Oculopharyngeal muscular dystrophy
|Oculopharyngeal muscular dystrophy|
|Autosomal dominant in majority of cases (autosomal recessive minority)|
|Classification and external resources|
Oculopharyngeal muscular dystrophy (OPMD) is a rare form of muscular dystrophy with symptoms generally starting when an individual is 40 to 50 years old. It can be autosomal dominant neuromuscular disease or autosomal recessive. The most common inheritance of OPMD is autosomal dominant, which means only one copy of the mutated gene needs to be present in each cell. Children of an affected parent have a 50% chance of inheriting the mutant gene.
Autosomal dominant inheritance is the most common form of inheritance. Less commonly, OPMD can be inherited in an autosomal recessive pattern, which means that two copies of the mutated gene need to be present in each cell, both parents need to be carriers of the mutated gene, and usually show no signs or symptoms. The PABPN1 mutation contains a GCG trinucleotide repeat  at the 5' end of the coding region, and expansion of this repeat which then leads to autosomal dominant oculopharyngeal muscular dystrophy (OPMD) disease.
Signs and symptoms
Though the aforementioned signs/symptoms are the most common, there have been cases though rare, where the peripheral nervous system has had involvement with significant reduction of myelinated fibers 
The genetics of this type of muscular dystrophy revolve around the PABPN1 gene. This gene suffers mutations that cause the PABPN1 protein to have extra alanine (amino acids), this manifests itself physically in the symptoms of this MD.

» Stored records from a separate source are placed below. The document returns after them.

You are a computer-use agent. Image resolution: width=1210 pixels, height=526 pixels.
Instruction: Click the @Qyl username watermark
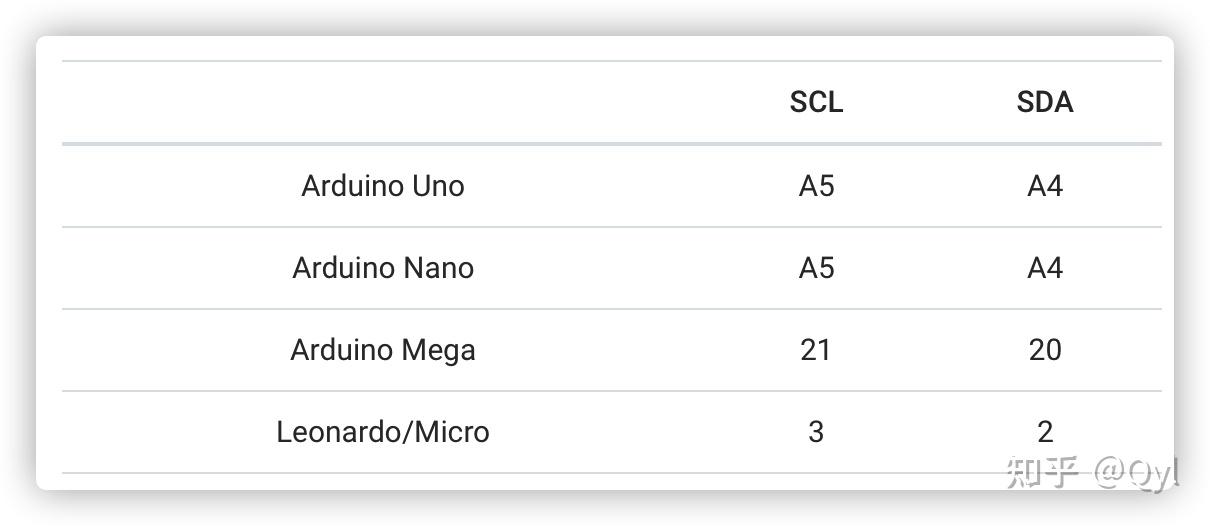click(1136, 472)
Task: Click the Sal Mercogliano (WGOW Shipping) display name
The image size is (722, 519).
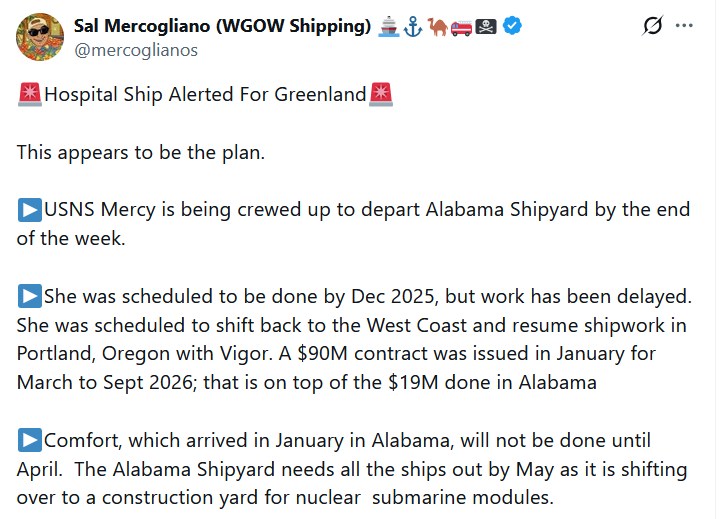Action: tap(222, 26)

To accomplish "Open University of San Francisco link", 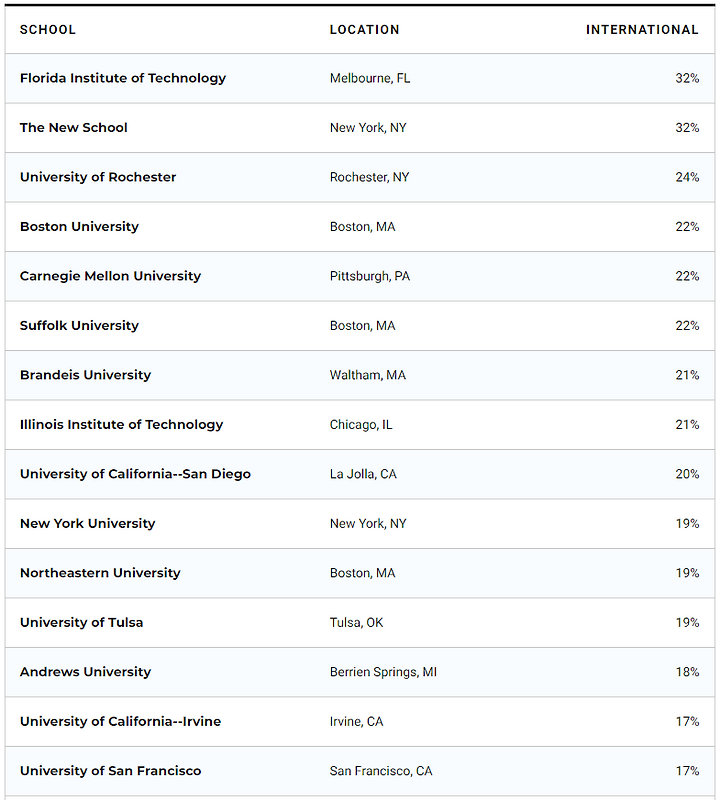I will (x=110, y=771).
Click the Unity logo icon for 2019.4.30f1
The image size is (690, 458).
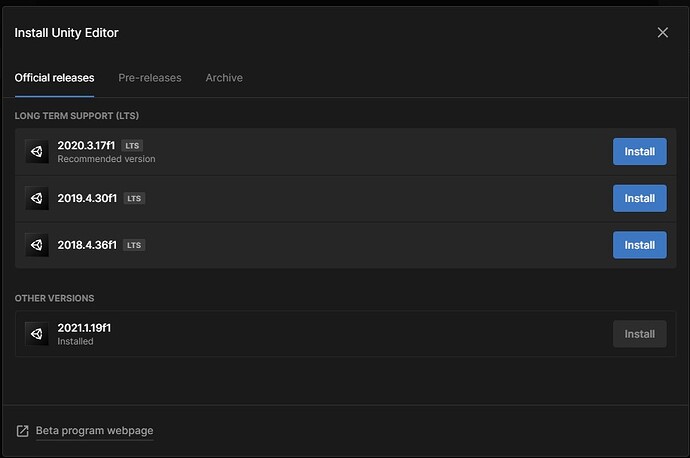coord(37,198)
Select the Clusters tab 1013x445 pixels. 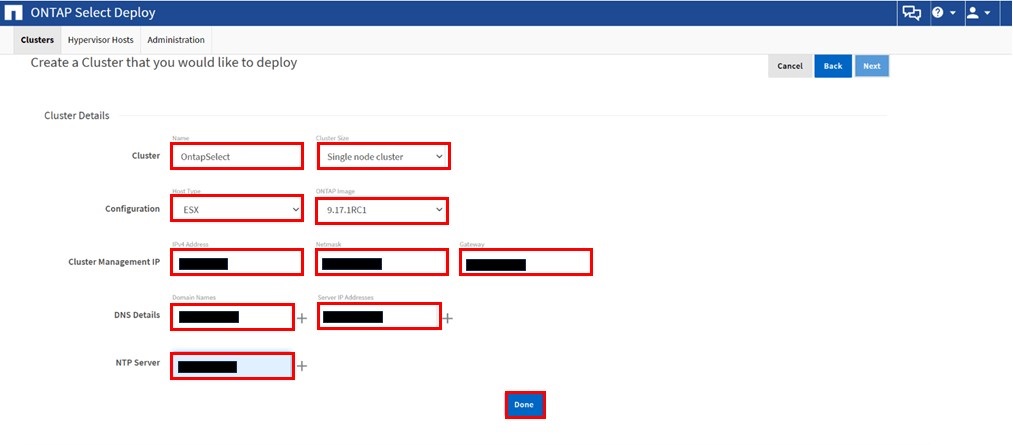tap(37, 40)
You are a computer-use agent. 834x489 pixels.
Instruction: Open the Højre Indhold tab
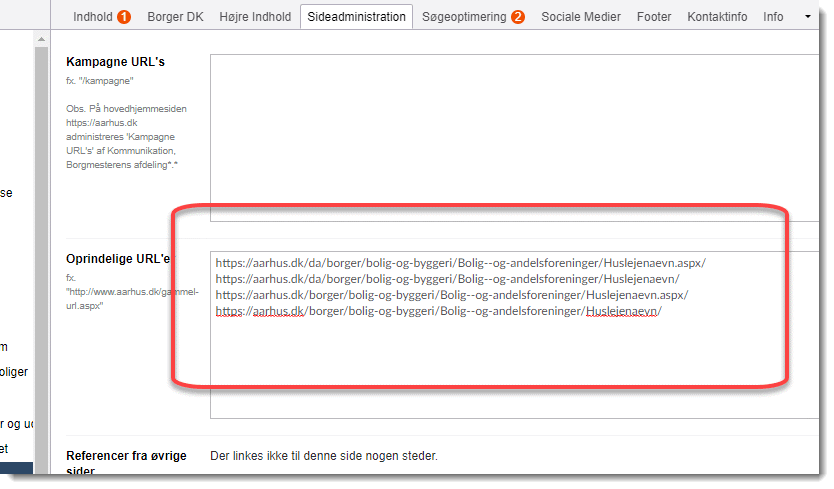[x=255, y=17]
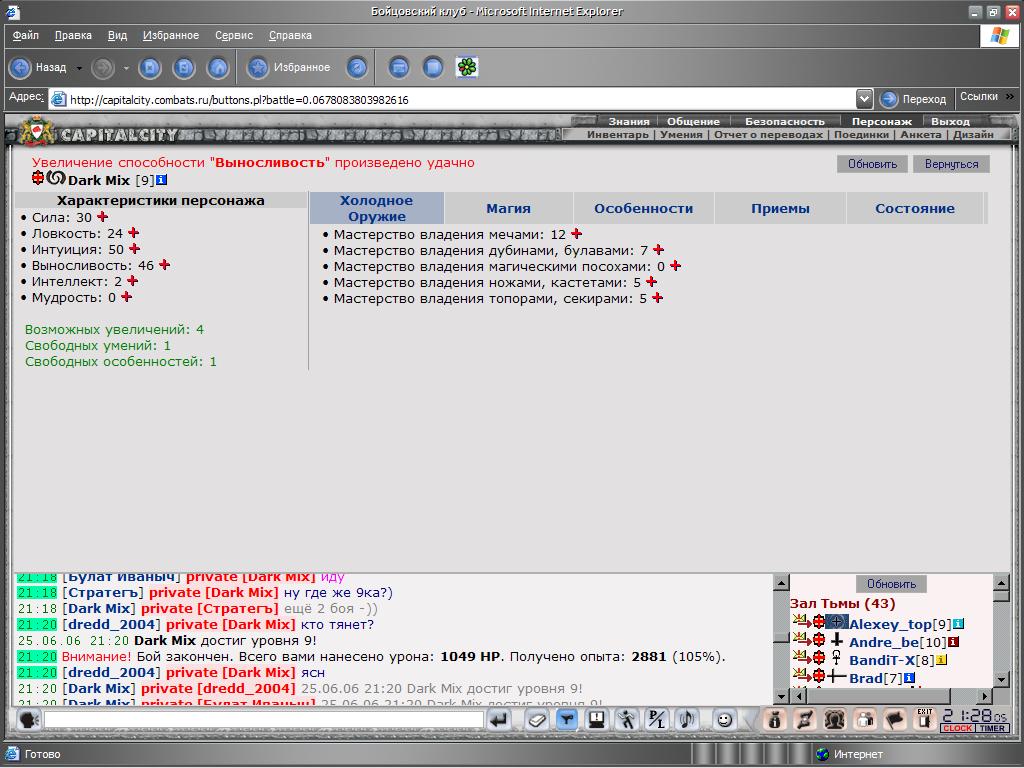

The expansion caused by the mutations on the PABPN1 gene ultimately interrupts the cellular mechanics of poly(A) RNA. In most cases oculopharyngeal muscular dystrophy is inherited via autosomal dominance.
The diagnosis of oculopharyngeal muscular dystrophy can be done via two methods, a muscle biopsy or a blood draw with genetic testing for GCG trinucleotide expansions in the PABPN1 gene. The genetic blood testing is more common.Additionally, a distinction between OPMD and myasthenia gravis or mitochondrial myopathy must be made, in regards to the differential diagnosis of this condition.
Currently no cure or specific treatment exists to eliminate the symptoms or stop the disease progression. A consistent diet planned with the help of a dietitian along with exercises taught by a speech therapist can assist with mild symptoms of dysphagia. Surgical intervention can also help temporarily manage symptoms related to the ptosis and dysphagia. Cutting one of the throat muscles internally, an operation called cricopharyngeal myotomy, can be one way to ease symptoms in more severe cases.[medical citation needed]
Physical therapy and specifically designed exercises may assist with proximal limb weakness, though there is still no current definitive data showing it will stop the progress of the disease. Many of those affected with the proximal limb weakness will eventually require assistive devices such as a wheelchair. As with all surgical procedures, they come with many risk factors. As the dysphagia becomes more severe, patients become malnourished, lose significant weight, become dehydrated and suffer from repeated incidents of aspiration pneumonia. These last two are often the cause of death.
The disease is found across 5 continents (30 countries) and is frequently seen in French Canadians, with a prevalence 1:1000. OPMD affects males and females equally, and affected individuals have been found in Europe (France), Jewish Ashkenazi, and Spanish Americans.